In 1870 John B. Schenck died, and Henry B. Schenck acquired the woodworking machinery maker John B. Schenck & Sons, and continued in the same business as H. B. Schenck. In 1883 he had about twenty employees.
Information Sources
- The Hagley Museum library's catalog lists a catalog from this maker: "The Schenck Machine Works : heavy new pattern "Hercules" planing and matching machines". The listing says the catalog is "ca. 1900" which is probably much too recent.
- 1882 book, History of Duchess County, New York, page 527.
Samuel B. Schenck occupied the machine works, blacksmith shop and foundry of the Matteawan Co., in the manufacture of the Woodworth planer, removing from Mansfield, Mass., in 1851, the works established by him in that State in 1832. He continued the business until his death, March 25, 1861, when his brothers John B. and T. J. B. Schenck acquired it and continued it until 1870, from 1865 as an incorporated company, but without additional partners.

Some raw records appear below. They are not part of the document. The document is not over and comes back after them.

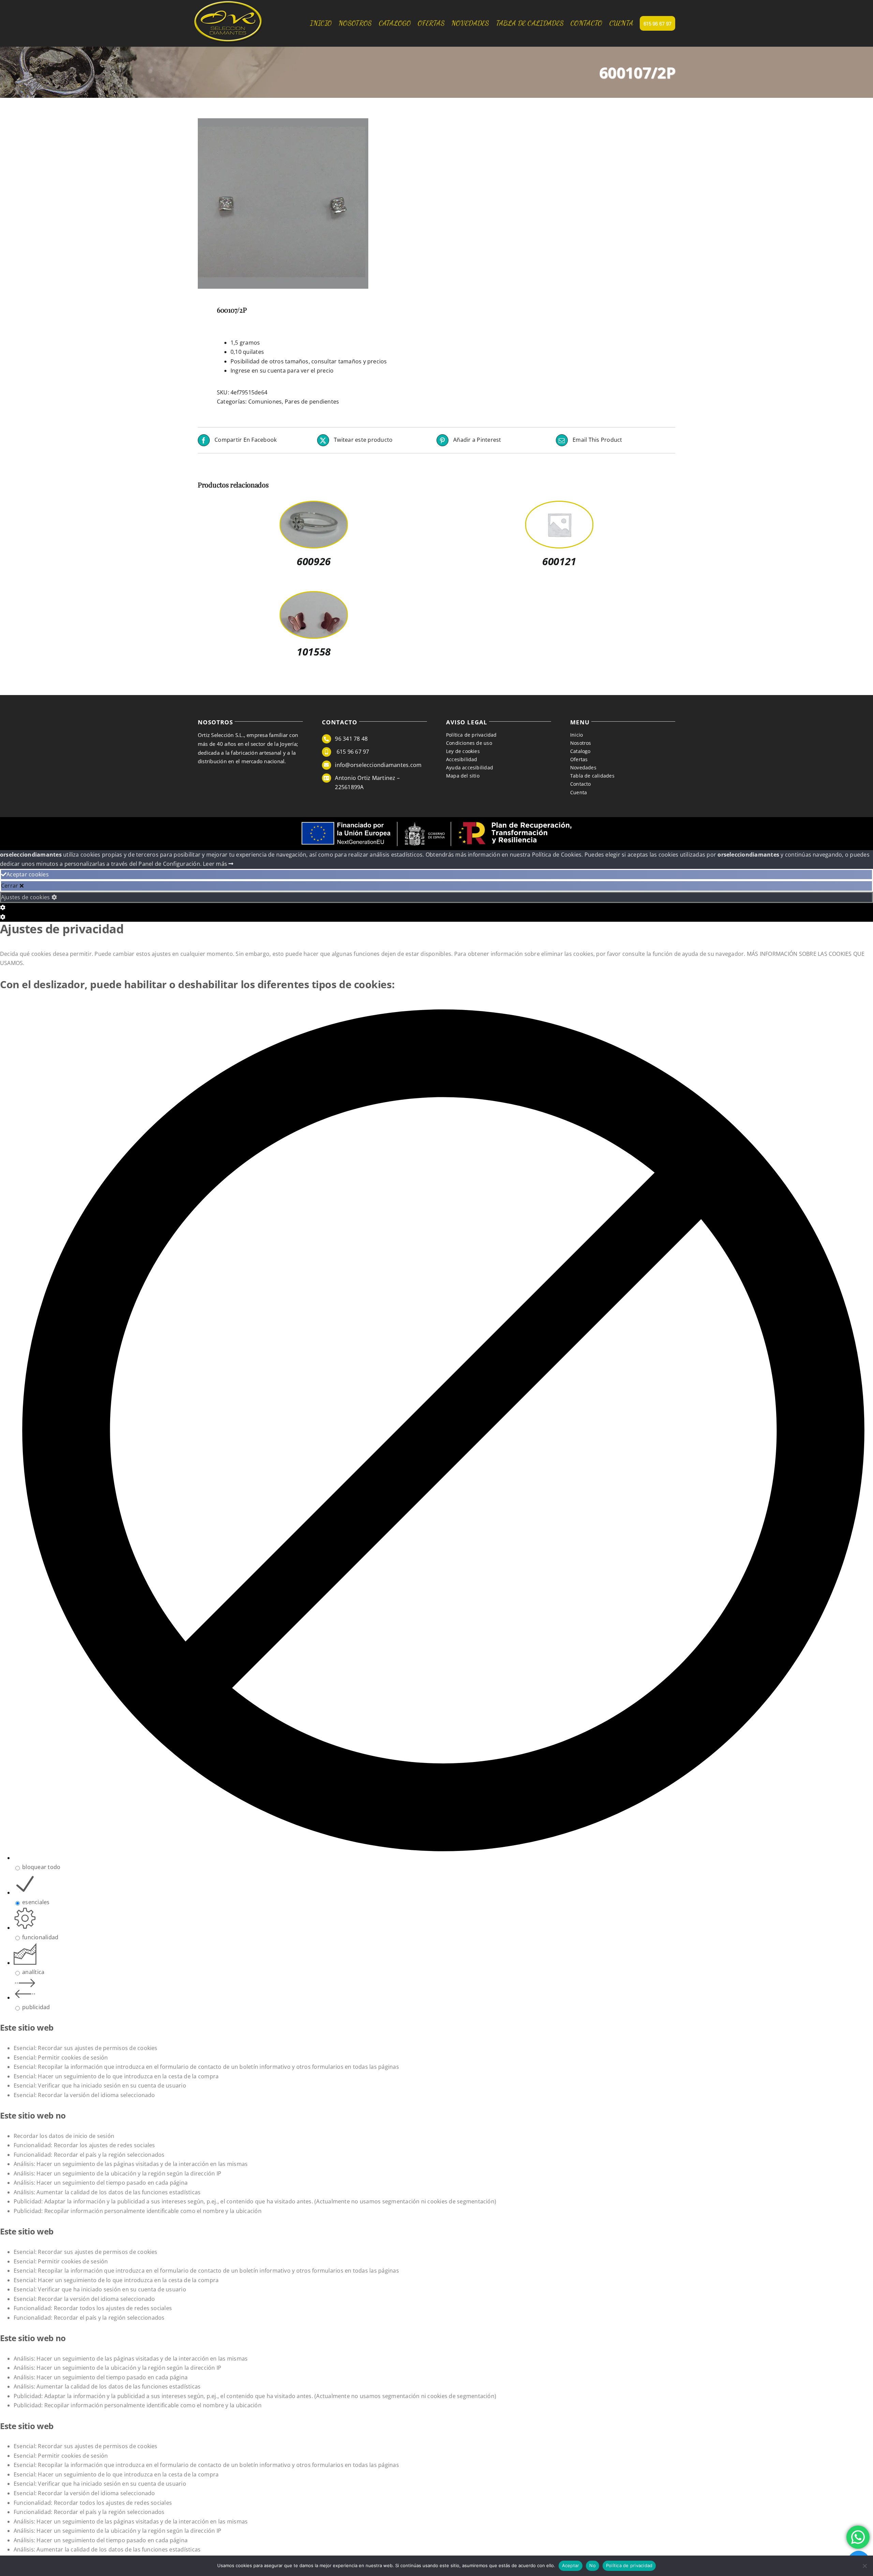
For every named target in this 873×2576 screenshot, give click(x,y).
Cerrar (10, 885)
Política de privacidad (629, 2565)
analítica (33, 1972)
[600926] (314, 506)
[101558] (314, 596)
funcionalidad (40, 1937)
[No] (864, 2565)
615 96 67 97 (352, 751)
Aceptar (570, 2565)
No (592, 2565)
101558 (313, 652)
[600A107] (312, 203)
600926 (313, 561)
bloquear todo (41, 1867)
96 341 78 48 (351, 738)
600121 (559, 561)
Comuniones (265, 401)
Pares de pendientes (312, 401)
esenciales (35, 1902)
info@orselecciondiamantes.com (378, 765)
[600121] (559, 506)
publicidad (36, 2007)
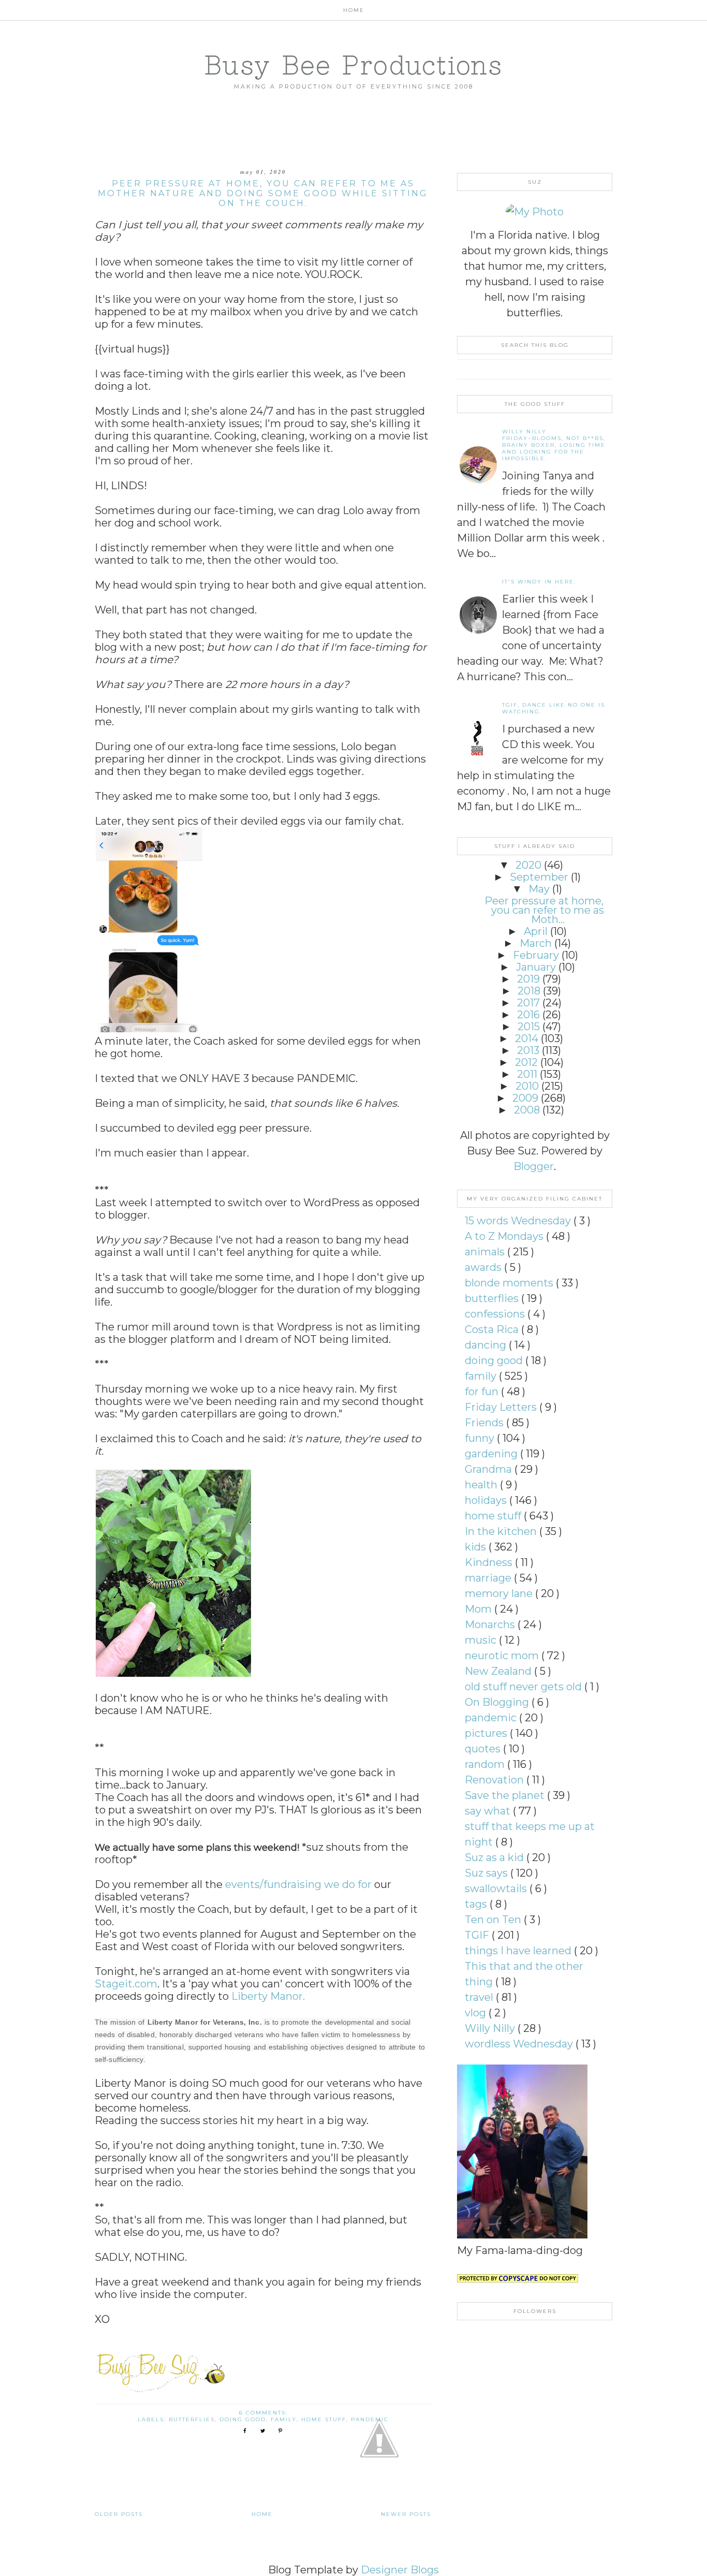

John B. Schenck died Aug. 6, 1870, when H. B. Schenck purchased the establishment and has since conducted the business but occupies only a part of the original works, the establishment having been removed from the machine works to the foundry of the Matteawan Co., in 1864, and from thence to their present location in February, 1878. Mr. Schenck employs about twenty persons in the manufacture of wood-working machinery of various kinds.
- July 1889 Railway Purchasing Agent page 109, has an article on H. B. Schenck's "New Pattern 'Hercules' Planer".